TEXT BLOCK: Begin

Sometimes Nonna and Nono had friends over for card-playing nights. Wine flowed freely, and chatter was mostly in Italian. I sometimes sat watching them play and they tried teaching me the rules to a game of Scopa, an Italian card game. My eyes became heavy as they played late into the night, and Nonna would walk me up to her room and tuck me into her bed. She closed the door, and as I drifted to sleep, I could still hear their hearty laughter and talk.
          Childhood was my own Narnia world. Though there were realistically bad events, nothing could steal my imagination. Pretending became balm to me; an escapism that I sometimes wish I could still find. If I was really someone else, nothing could harm me, right?
          Is it any wonder that every so often, I visit the childhood of my youth? Sometimes I drive along the streets where I used to play. And other times I travel only in my memory. For there it is safe, there it is only a shadow, one that I can embrace if I care to, or leave behind for a little while. 
          Take a moment to remember your journey of pretending. Stay a while, but not too long. It's a special place.

TEXT BLOCK: End
DATA SECTION: Begin

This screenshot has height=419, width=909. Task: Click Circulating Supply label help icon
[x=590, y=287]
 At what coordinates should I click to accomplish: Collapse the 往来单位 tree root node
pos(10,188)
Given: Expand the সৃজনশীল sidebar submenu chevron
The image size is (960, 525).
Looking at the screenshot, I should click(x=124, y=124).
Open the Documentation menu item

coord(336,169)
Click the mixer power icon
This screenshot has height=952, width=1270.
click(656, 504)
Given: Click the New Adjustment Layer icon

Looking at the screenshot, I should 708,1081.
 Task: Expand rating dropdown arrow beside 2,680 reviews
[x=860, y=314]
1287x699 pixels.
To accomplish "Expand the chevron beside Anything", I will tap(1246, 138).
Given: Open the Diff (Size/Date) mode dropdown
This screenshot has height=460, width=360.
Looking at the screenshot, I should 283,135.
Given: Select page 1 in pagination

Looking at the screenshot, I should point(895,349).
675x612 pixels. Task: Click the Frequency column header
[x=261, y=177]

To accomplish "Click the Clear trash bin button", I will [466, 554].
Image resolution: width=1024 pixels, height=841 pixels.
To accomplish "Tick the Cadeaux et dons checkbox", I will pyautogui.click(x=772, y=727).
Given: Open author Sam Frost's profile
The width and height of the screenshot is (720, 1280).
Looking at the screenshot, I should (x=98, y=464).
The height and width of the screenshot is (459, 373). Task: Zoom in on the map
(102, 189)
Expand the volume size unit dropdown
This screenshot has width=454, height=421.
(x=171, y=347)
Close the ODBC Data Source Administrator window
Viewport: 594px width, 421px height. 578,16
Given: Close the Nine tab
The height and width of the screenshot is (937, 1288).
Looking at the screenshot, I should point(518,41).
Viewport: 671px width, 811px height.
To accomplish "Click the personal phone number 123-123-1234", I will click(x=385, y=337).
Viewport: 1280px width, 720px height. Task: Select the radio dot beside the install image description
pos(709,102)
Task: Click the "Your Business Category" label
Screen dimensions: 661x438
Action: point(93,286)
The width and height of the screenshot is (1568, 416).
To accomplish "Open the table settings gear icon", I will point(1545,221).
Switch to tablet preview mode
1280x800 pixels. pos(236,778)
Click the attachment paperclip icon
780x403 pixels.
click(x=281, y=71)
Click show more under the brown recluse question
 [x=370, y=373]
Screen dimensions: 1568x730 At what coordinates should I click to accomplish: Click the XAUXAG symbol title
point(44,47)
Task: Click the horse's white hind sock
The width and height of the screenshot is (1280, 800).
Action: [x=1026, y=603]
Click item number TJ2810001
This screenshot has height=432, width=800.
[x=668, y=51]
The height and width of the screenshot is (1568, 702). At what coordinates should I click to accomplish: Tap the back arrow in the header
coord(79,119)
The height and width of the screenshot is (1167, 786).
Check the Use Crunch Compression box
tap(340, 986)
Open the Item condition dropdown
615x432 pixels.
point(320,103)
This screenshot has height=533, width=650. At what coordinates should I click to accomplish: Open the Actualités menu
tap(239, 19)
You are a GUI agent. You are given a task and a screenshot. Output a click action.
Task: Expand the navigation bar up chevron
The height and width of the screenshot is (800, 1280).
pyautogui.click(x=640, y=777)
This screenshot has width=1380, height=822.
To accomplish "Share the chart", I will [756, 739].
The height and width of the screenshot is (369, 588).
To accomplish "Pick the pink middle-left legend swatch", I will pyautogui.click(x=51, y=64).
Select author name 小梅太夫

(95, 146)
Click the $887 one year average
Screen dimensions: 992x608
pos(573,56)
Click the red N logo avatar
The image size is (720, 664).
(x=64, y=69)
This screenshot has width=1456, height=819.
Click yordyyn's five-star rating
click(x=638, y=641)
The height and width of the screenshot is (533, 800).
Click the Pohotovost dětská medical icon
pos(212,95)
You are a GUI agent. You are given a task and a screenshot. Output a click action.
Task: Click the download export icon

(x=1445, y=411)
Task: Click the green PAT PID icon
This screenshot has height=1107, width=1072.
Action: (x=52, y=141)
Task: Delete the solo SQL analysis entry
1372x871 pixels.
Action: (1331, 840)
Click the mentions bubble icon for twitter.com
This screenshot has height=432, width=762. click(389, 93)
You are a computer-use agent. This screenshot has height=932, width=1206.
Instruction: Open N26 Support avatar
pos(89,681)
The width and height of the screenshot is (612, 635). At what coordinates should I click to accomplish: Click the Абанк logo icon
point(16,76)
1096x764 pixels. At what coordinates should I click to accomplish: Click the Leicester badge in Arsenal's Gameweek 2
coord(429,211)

DATA SECTION: End

▶ [WORK TASK A]: Rewrite the passage about childhood starting at "Is it any wonder" and ending at "a little while.", swapping "memory" for "imagination".
▶ [WORK TASK B]: List each distinct capitalized word in the passage about childhood that does not begin a sentence, leaving out the pronoun "I".

▶ [TASK SOLUTION A]:
Is it any wonder that every so often, I visit the childhood of my youth? Sometimes I drive along the streets where I used to play. And other times I travel only in my imagination. For there it is safe, there it is only a shadow, one that I can embrace if I care to, or leave behind for a little while.

▶ [TASK SOLUTION B]: Nonna, Nono, Italian, Scopa, Narnia